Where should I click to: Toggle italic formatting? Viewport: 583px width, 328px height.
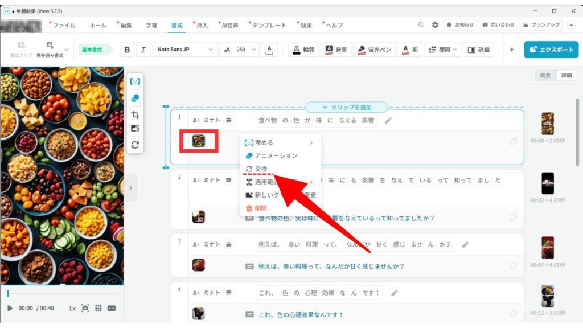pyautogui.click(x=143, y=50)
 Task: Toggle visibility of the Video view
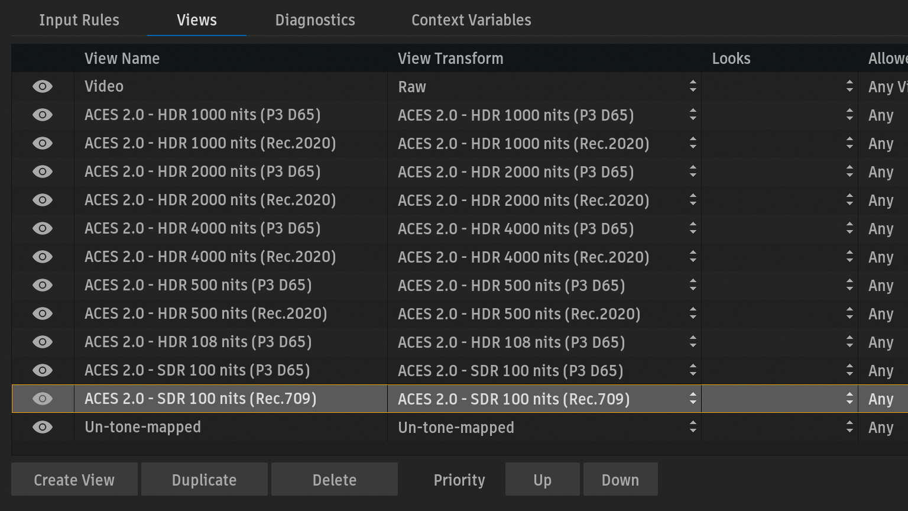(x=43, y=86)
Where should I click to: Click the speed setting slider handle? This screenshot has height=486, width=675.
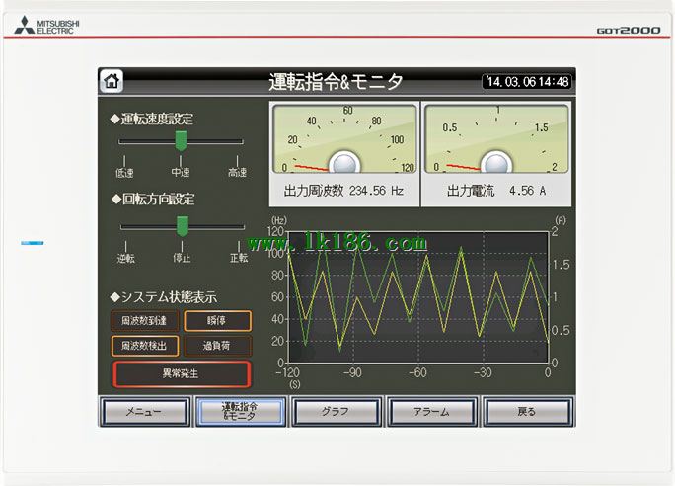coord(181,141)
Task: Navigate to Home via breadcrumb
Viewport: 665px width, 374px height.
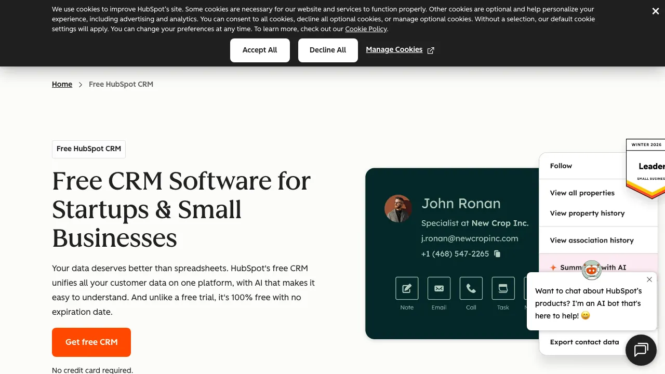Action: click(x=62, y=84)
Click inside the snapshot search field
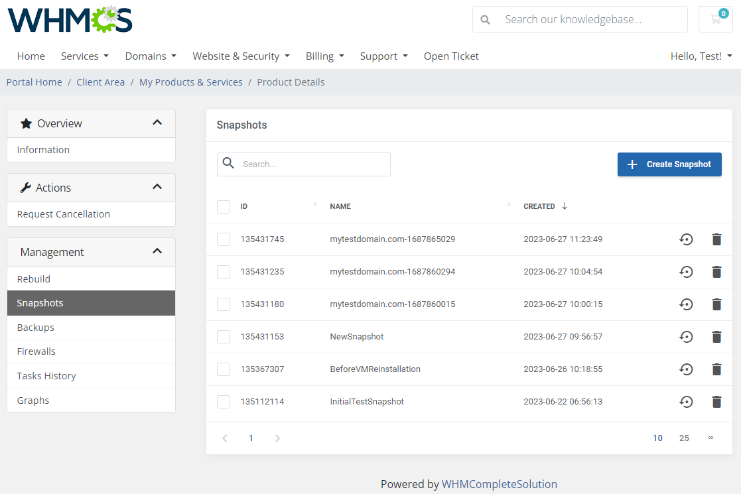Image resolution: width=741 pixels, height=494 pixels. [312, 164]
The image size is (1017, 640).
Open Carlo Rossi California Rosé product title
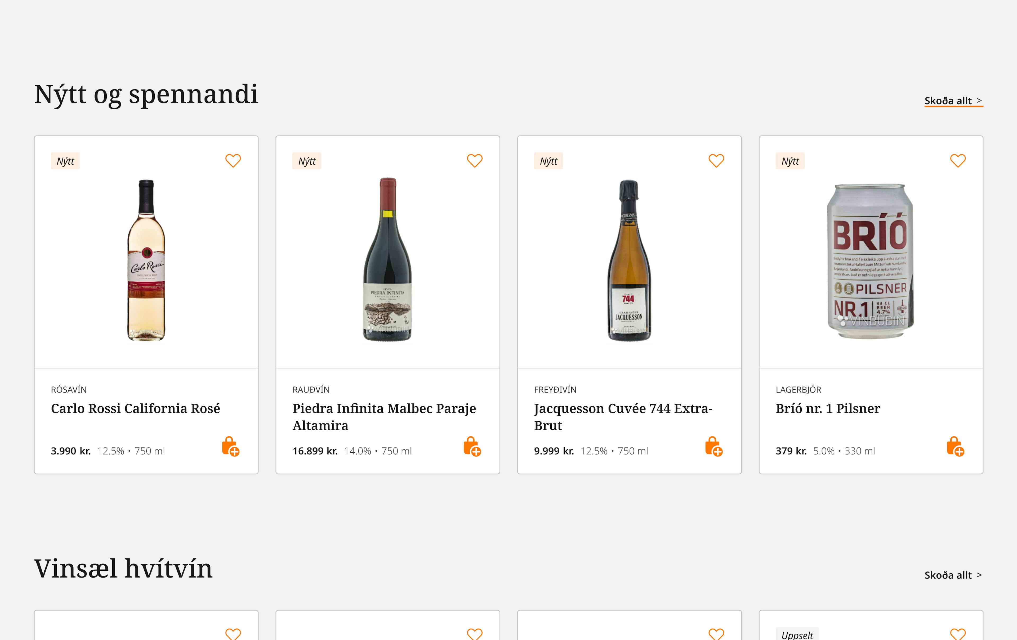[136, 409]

——————————

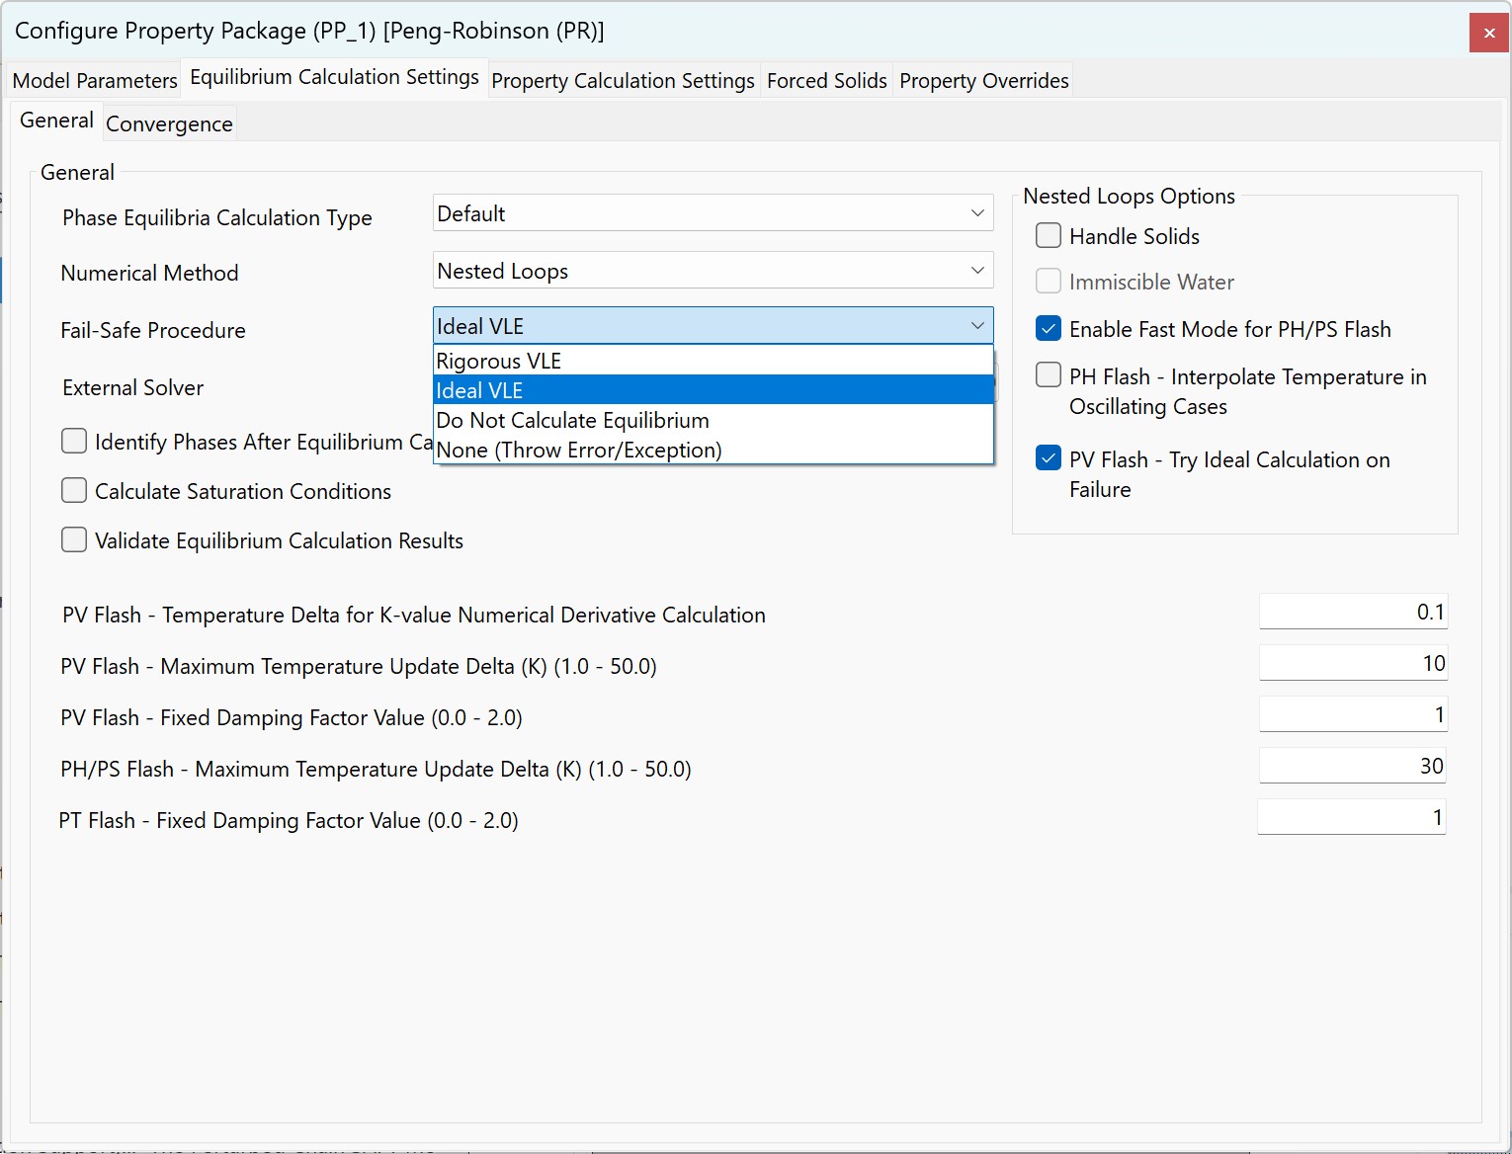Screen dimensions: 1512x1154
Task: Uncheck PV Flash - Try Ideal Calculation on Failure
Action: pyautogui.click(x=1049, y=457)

——————————

_What you have to do_
Return only the part above that opens with the line containing "Task: Navigate to Home via breadcrumb" and closes with the line containing "The image size is (1017, 640).", exactly and with both ends, skipping the pictures.

_Result for this exercise_
Task: Navigate to Home via breadcrumb
Viewport: 665px width, 374px height.
Action: click(x=62, y=84)
Click inside the snapshot search field
Image resolution: width=741 pixels, height=494 pixels. [312, 164]
The image size is (1017, 640).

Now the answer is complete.